Show HN: Pie Menu – a radial menu for macOS
Historical context and prior art
- Radial/pie menus date back at least to the 1969 PIXIE system and have appeared in many products (SimCity, The Sims, Blender, Maya, Rhino, WoW addons, Autodesk tools, game UIs, custom ROMs, etc.).
- Earlier research found pie menus faster and less error‑prone than linear menus for fixed‑length menus, but tradeoffs such as occluding content and screen real estate were noted.
Patents, prior art, and “FUD”
- Several patents on radial/marking menus are criticized as covering obvious techniques and misrepresenting how pie menus work.
- Commenters describe how one prominent patent and associated marketing allegedly discouraged adoption for years, even though it is now expired.
- Some still see ongoing “FUD” in marketing around “patented” marking menus.
Advantages and interaction design
- Benefits cited: directional gestures, “mouse‑ahead” use, self‑revealing options, ability to adjust in-flight, rehearsal effect from novice to expert, reduced gesture error space.
- Works well for tool/mode switching and context actions in graphics, CAD, and similar pointer‑centric workflows.
- Fans note smooth expert use via quick directional flicks without looking.

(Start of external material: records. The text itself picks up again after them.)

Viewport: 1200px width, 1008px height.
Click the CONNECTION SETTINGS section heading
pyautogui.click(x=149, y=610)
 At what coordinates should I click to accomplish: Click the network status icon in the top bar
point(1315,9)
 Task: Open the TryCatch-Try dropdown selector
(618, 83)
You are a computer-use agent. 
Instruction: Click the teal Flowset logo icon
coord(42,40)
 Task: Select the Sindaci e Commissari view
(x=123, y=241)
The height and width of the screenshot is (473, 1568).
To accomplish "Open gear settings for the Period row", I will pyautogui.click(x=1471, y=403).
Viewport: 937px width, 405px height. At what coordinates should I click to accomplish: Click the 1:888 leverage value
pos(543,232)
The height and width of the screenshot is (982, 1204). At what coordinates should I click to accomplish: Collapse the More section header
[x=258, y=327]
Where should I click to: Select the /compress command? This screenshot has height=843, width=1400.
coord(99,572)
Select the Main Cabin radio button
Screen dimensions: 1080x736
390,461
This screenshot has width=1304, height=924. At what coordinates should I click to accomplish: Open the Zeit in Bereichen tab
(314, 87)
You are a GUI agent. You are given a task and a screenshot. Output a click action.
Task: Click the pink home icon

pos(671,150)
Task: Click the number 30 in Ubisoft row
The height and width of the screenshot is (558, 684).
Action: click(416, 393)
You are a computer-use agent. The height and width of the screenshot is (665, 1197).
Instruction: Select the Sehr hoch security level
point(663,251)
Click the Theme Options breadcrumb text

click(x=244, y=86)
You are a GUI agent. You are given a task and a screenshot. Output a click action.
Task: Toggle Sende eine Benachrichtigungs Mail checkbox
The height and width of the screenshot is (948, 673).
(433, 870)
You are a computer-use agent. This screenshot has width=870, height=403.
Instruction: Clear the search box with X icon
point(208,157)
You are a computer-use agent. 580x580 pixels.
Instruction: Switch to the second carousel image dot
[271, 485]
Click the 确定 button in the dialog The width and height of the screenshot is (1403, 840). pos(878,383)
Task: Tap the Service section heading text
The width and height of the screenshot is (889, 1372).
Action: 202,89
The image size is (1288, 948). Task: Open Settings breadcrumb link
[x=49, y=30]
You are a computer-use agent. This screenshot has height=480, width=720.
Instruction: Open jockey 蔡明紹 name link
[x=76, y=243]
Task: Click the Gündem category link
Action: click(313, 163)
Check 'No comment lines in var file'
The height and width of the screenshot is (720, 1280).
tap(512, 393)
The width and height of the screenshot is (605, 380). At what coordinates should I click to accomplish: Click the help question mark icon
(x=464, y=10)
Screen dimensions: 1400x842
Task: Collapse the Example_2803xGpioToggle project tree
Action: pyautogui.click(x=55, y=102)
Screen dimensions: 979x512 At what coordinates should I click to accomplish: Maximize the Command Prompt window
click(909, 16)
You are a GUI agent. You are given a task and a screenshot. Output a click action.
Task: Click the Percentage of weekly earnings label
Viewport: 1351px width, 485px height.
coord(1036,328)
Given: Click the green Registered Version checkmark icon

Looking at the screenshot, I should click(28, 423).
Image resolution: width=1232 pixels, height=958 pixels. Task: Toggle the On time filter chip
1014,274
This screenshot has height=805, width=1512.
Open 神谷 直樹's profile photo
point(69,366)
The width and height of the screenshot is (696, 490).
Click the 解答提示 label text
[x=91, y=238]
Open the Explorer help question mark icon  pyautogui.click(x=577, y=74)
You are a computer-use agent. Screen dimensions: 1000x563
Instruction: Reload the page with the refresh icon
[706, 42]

Critiques and usability concerns
- Radial menus obscure more content than linear menus and can feel visually out of place in box‑based UIs.
- Some find radial movements finicky with a mouse and prefer grids or hotboxes; others think they shine more on controllers or touch.
- Icon‑only designs are criticized; many request text labels, color, or clearer iconography for learnability and accessibility.
- On mobile, issues include finger occlusion, item count limits, and hit‑testing near edges.
This macOS app specifically
- App provides per‑app pie menus for frequently used commands, aiming to help with actions used too rarely to memorize shortcuts.
- Activation currently relies on a keyboard shortcut, but users suggest mouse/trackpad gestures or middle‑click mapping; integration with tools like BetterTouchTool is discussed.
- Some want smarter, dynamic population (e.g., via menu inspection or AI).
- Pricing: free tier with 10 shortcut invocations/day, paid unlimited options including a “lifetime” license (stated as genuinely lifetime).
- Technical feedback: demo keybinding is awkward on non‑US layouts and non‑Latin keyboards; suggestions include using key codes. Site has performance issues on some browsers and text‑selection glitches during the demo.